• **Passage provided**

Governor Andrew Cuomo (credit: Hans Pennink/AP/REX/Shutterstock)

Less than a day after Democratic leaders of the State Senate and the Assembly agreed to sweeping changes to rent regulation laws, the real estate industry seems helpless. Here’s a breakdown of the legislation, according to the NYTimes:

  • No vacancy decontrol: When the legal rent for a rent-stabilized apartment reaches $2,774 per month, the unit will no longer become free market if there is a vacancy. 
  • No vacancy bonus: Landlords for rent-stabilized apartments will no longer be able to hike rents by as much as 20 percent after tenants moved out. 
  • Change in MCI and IAI’s: Rent hikes based on building improvements will be reduced. Landlords were previously able to increase rents in regulated apartments for MCI’s by up to 6 percent per year if they made improvements that “directly or indirectly” benefited all tenants, such as a new boiler. That increase will now be capped at 2 percent per year and the definition of ‘improvements’ has been narrowed. Rent hikes were also permitted for IAI’s if landlords renovated or improved individual apartments – there will now be a cap on how much landlords can spend.
  • Redefining “preferential” rents: Landlords of rent-stabilized apartments can no longer raise the rent to the legally mandated limit when a lease is renewed.
  • No high-income deregulation: If a tenant in a rent-stabilized unit earned over $200,000 a year in two consecutive years, the landlord will no longer be permitted to deregulate the unit.

• **Written task 1**
Translate this sentence from the rent regulation passage into Spanish: "That increase will now be capped at 2 percent per year and the definition of ‘improvements’ has been narrowed."
• **Written task 2**
Summarize the rent regulation passage in two sentences.
• **Written task 3**
Write out the part of the rent regulation passage starting at "Less than a" and ending at "tenants moved out.".
The material that comes after this passage isn't needed for anything here.

• **Material provided**
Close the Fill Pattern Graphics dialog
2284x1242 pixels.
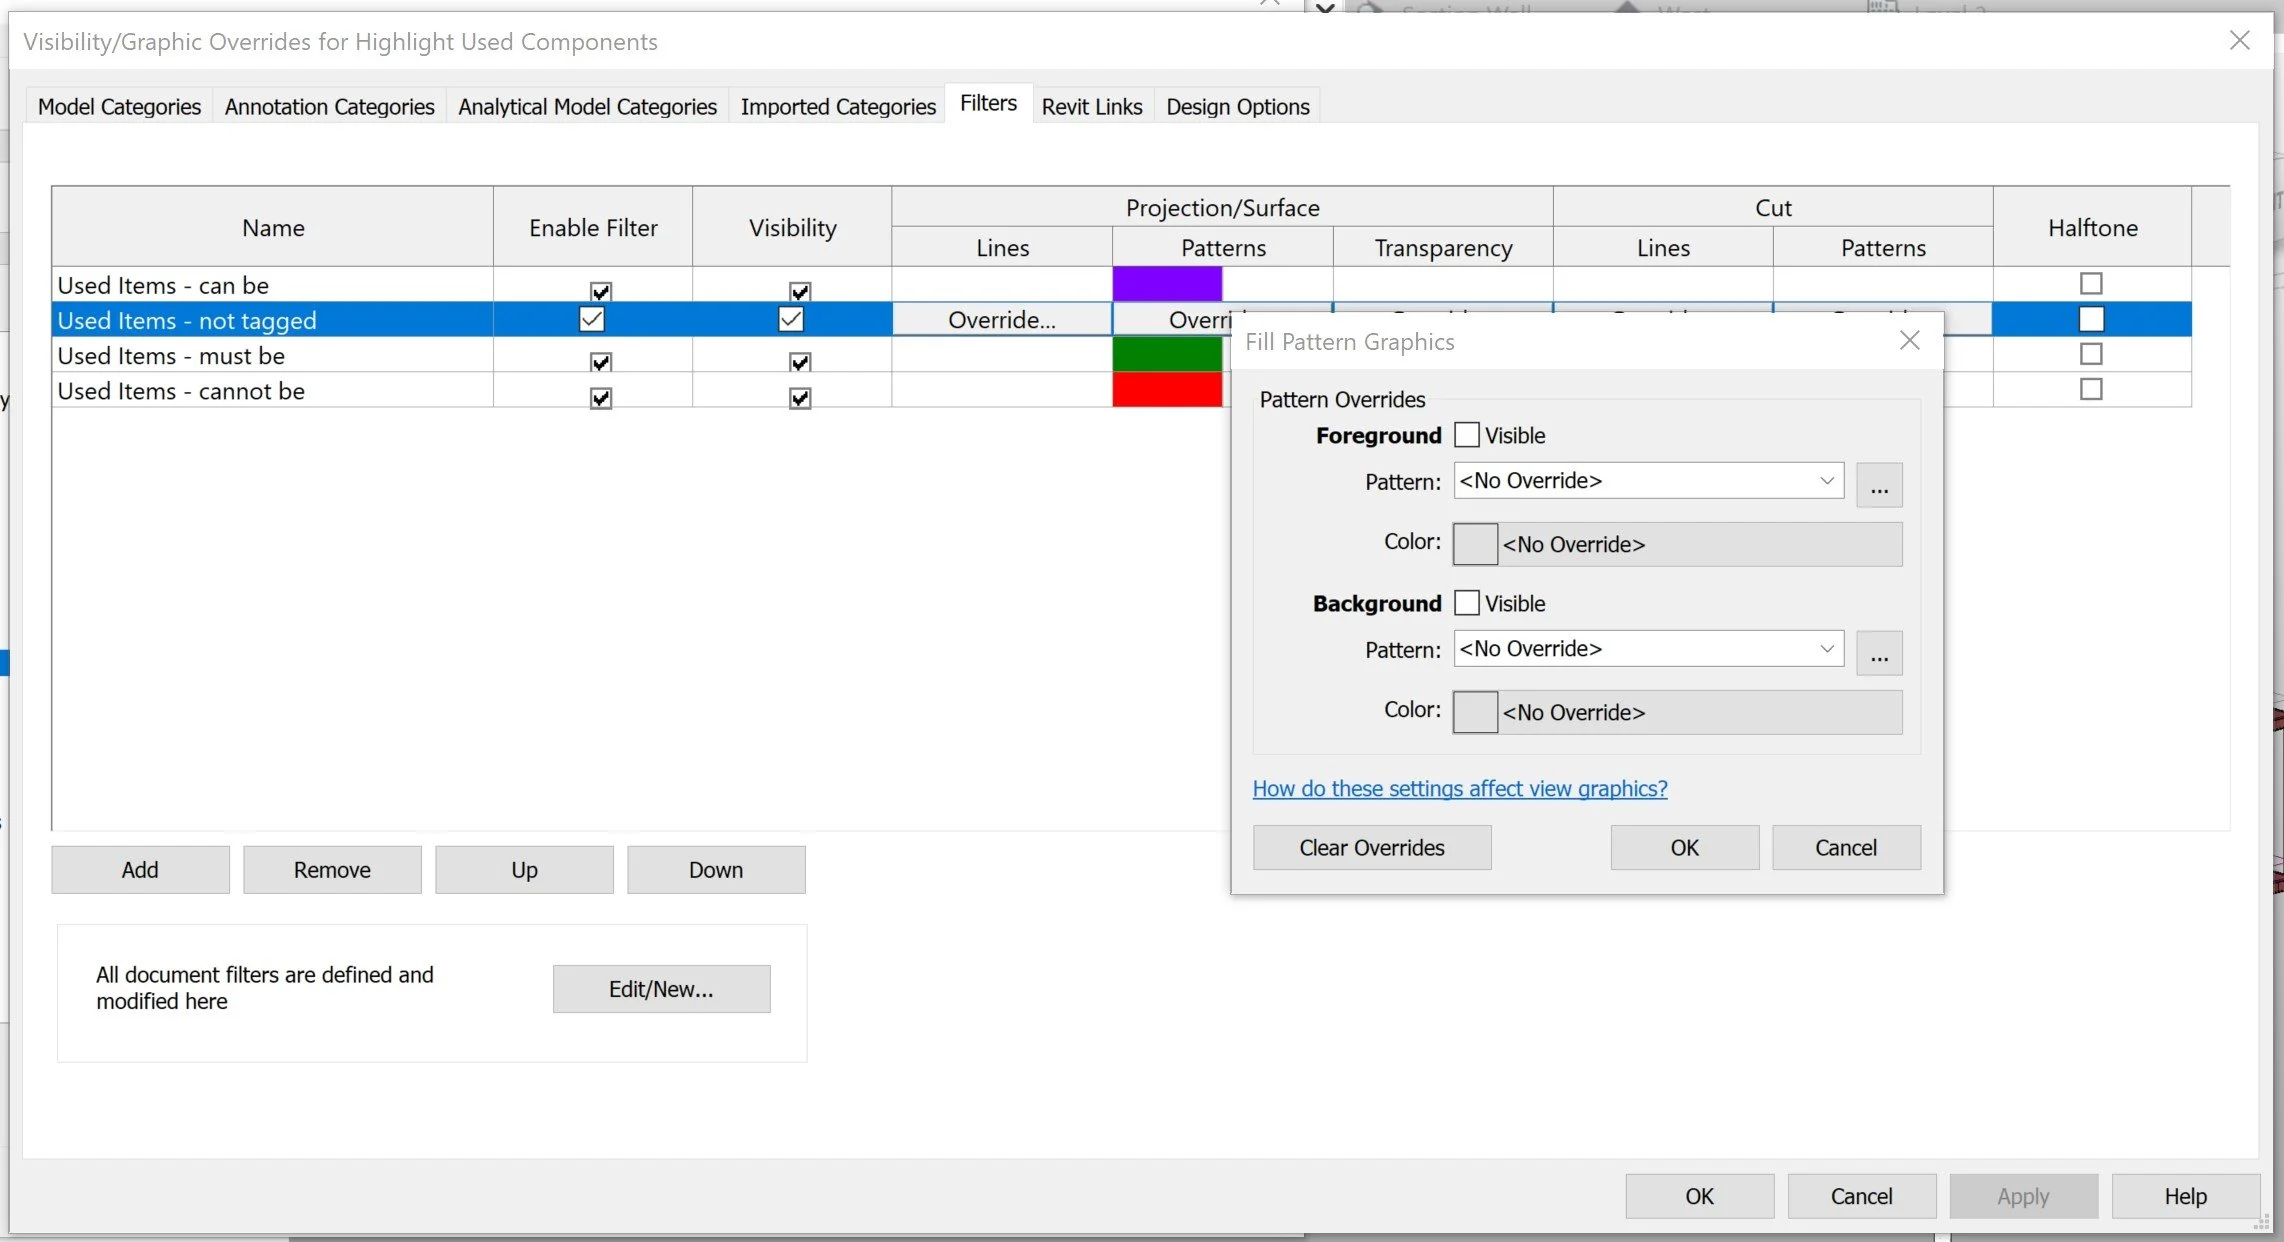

• **Exercise result 1**
Ese aumento ahora tendrá un tope del 2 por ciento anual y la definición de "mejoras" se ha restringido.

• **Exercise result 2**
Democratic leaders of the State Senate and the Assembly agreed to sweeping changes to rent regulation laws, and the real estate industry seems helpless. For rent-stabilized apartments, the legislation ends vacancy decontrol, the vacancy bonus and high-income deregulation, reduces rent hikes tied to building and apartment improvements, and bars landlords from raising rents to the legally mandated limit when a lease is renewed.

• **Exercise result 3**
Less than a day after Democratic leaders of the State Senate and the Assembly agreed to sweeping changes to rent regulation laws, the real estate industry seems helpless. Here’s a breakdown of the legislation, according to the NYTimes:

  • No vacancy decontrol: When the legal rent for a rent-stabilized apartment reaches $2,774 per month, the unit will no longer become free market if there is a vacancy. 
  • No vacancy bonus: Landlords for rent-stabilized apartments will no longer be able to hike rents by as much as 20 percent after tenants moved out.